§ Exercise directions
Quote the listing below word for word, leaving out the pictures.

§ Exercise materials
########################################
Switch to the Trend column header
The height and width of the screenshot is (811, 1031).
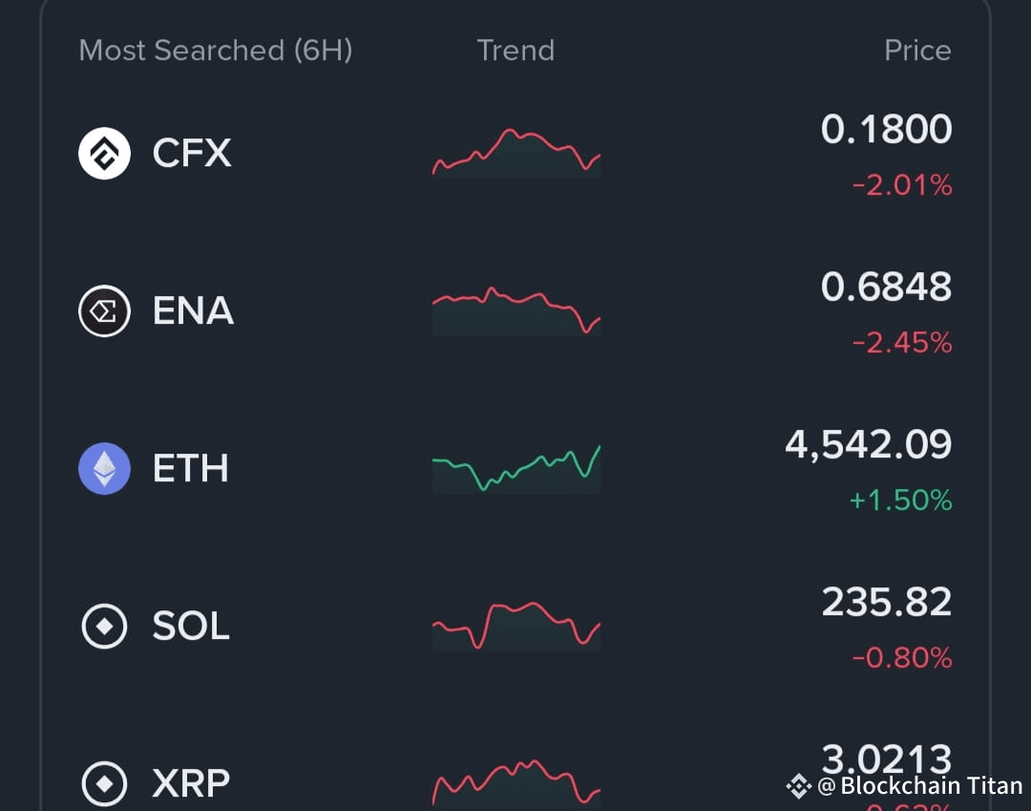[516, 50]
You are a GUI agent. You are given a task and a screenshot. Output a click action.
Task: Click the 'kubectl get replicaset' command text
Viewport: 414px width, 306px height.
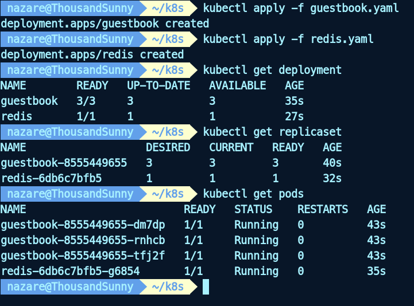[x=272, y=132]
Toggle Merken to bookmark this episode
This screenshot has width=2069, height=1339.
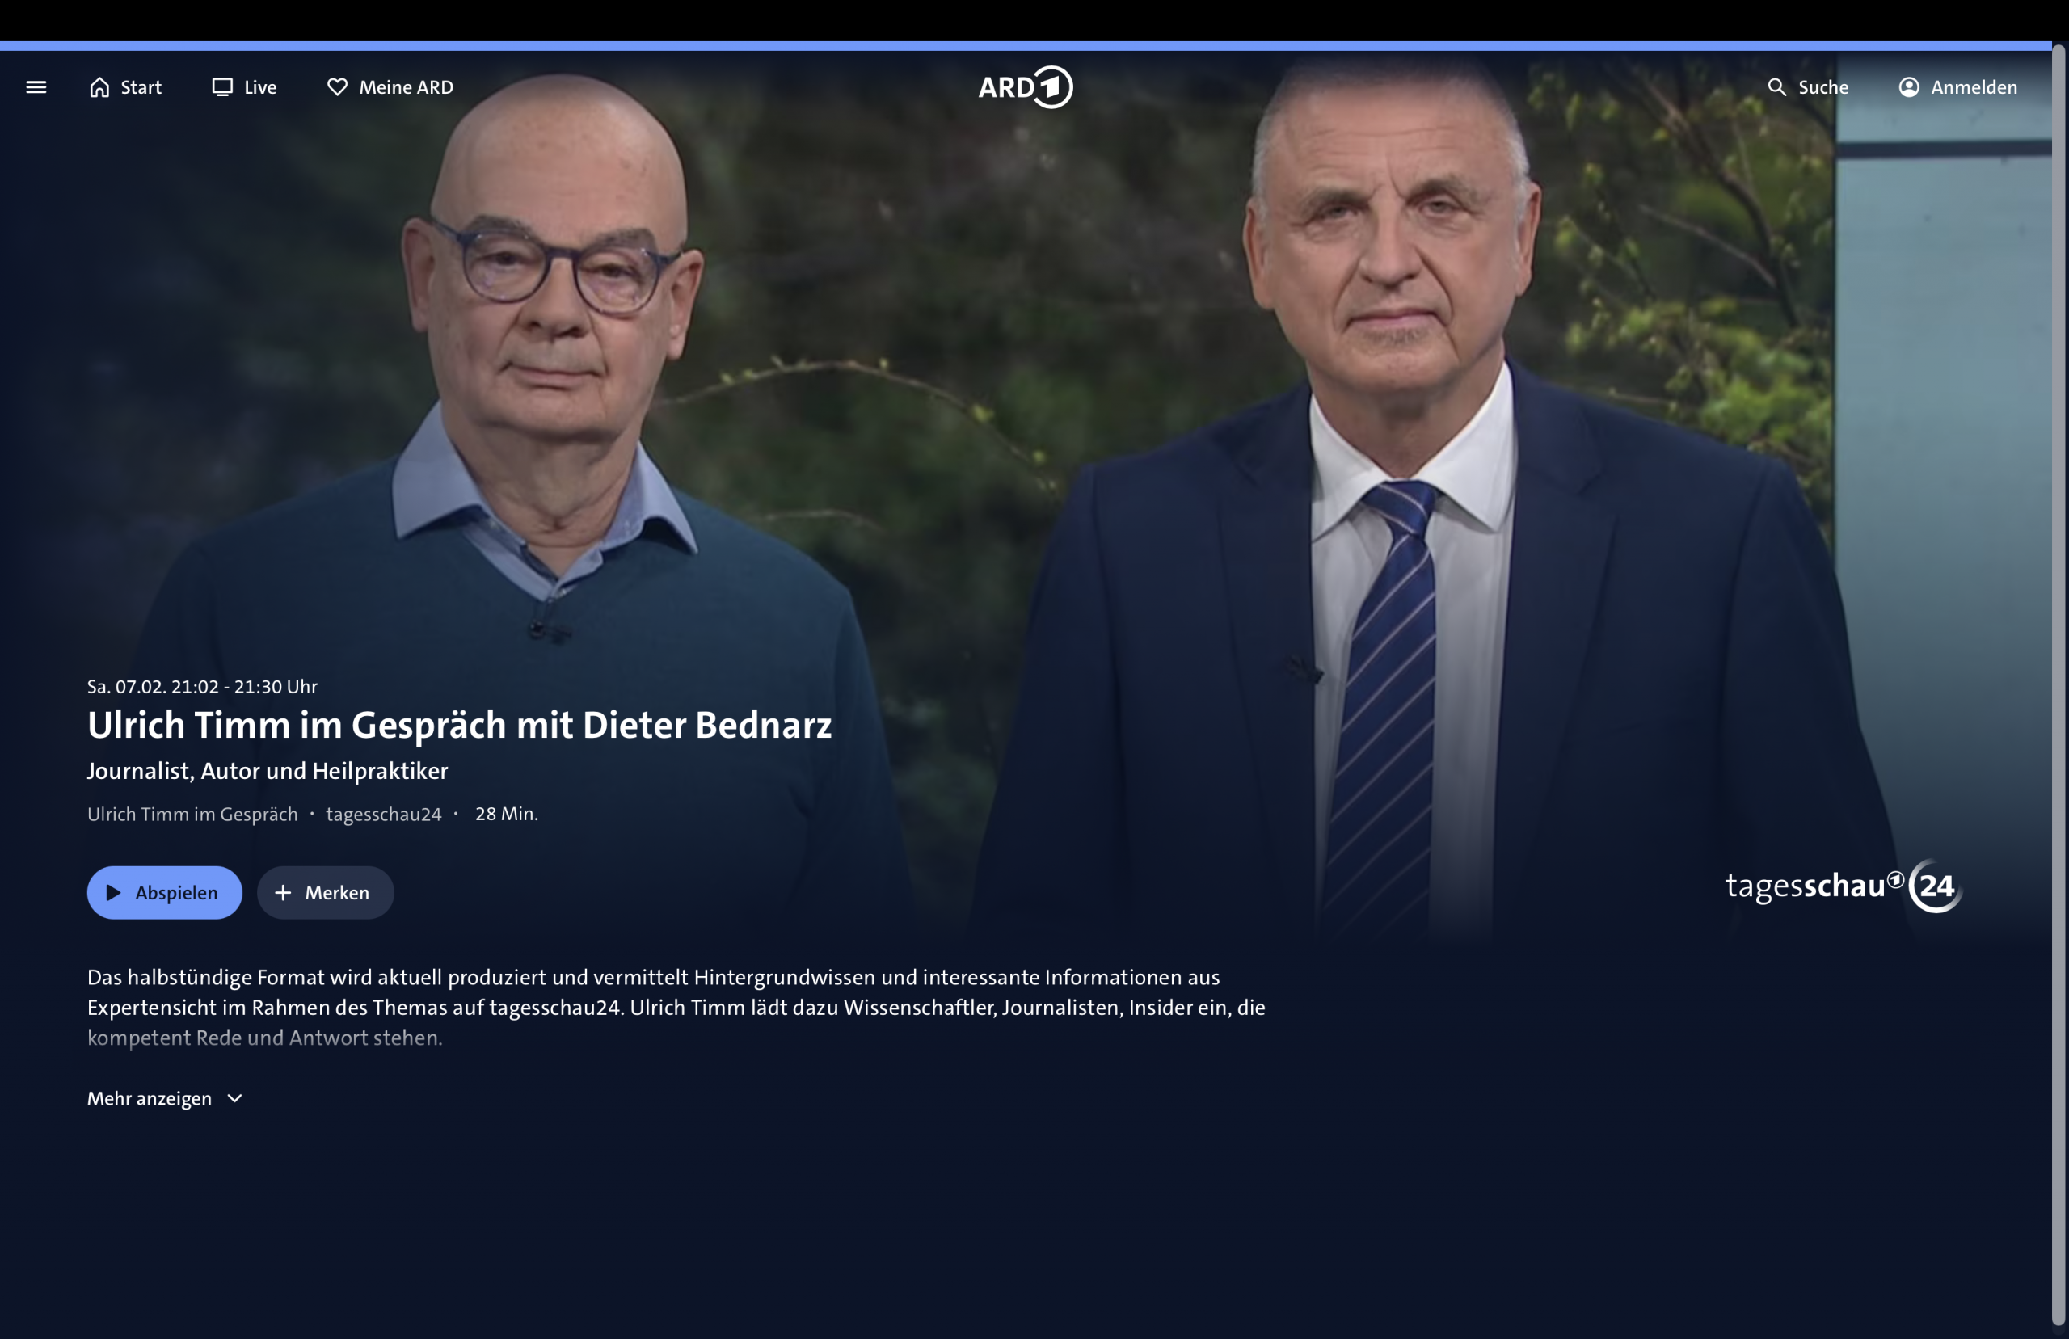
########################################
§ Output
Switch to the Trend column header
The height and width of the screenshot is (811, 1031).
[516, 50]
You are a GUI agent. You are given a task and a screenshot. Output a click action.
Task: Click the 'kubectl get replicaset' command text
Viewport: 414px width, 306px height.
[x=272, y=132]
Toggle Merken to bookmark this episode
This screenshot has width=2069, height=1339.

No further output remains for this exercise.